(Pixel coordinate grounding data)
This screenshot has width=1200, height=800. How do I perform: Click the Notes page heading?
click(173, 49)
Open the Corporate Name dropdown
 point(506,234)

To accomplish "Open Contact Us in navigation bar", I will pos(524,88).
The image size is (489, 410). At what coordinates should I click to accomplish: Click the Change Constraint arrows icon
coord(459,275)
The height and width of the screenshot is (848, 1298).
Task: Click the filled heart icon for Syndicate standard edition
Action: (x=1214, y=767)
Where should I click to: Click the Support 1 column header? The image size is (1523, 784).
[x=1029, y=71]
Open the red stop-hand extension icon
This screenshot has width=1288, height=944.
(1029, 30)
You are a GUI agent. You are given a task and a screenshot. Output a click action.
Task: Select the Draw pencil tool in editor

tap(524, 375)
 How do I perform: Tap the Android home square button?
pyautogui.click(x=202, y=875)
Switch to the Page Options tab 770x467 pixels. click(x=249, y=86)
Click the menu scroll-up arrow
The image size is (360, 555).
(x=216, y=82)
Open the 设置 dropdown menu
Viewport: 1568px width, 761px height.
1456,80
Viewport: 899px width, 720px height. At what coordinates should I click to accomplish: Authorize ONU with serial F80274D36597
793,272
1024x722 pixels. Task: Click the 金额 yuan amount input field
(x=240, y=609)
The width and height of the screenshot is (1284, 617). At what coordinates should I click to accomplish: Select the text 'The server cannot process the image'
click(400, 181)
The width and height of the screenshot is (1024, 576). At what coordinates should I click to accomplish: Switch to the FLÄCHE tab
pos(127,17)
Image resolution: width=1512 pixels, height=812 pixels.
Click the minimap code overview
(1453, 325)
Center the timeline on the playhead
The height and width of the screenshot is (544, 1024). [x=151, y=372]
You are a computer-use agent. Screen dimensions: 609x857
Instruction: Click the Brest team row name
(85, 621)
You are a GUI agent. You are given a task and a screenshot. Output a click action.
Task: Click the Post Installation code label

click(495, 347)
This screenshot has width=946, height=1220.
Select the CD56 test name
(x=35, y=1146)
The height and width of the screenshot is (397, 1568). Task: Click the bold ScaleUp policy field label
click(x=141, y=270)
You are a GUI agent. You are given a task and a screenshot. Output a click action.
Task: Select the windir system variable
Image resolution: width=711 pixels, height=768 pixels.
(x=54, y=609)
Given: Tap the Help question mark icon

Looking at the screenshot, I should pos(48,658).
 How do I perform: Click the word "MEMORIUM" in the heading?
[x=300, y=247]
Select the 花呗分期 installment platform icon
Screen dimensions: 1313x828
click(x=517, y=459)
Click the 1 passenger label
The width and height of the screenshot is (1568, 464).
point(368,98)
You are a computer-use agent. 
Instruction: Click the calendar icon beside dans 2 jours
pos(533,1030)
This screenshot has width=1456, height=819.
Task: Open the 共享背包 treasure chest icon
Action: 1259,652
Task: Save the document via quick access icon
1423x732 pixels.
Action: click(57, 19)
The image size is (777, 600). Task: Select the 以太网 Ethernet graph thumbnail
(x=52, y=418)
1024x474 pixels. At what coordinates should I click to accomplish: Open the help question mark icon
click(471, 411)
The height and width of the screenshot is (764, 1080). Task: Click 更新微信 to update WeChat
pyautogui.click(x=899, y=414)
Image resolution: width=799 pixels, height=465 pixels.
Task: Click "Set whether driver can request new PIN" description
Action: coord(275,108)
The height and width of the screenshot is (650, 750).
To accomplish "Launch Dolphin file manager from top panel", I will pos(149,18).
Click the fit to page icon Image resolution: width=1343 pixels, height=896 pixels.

Work instruction: Locate the word "will" in the records and collect each line it appears in.

Result of this exercise:
To accomplish "Open Contact Us in navigation bar", I will pos(524,88).
To accomplish "Launch Dolphin file manager from top panel", I will pos(149,18).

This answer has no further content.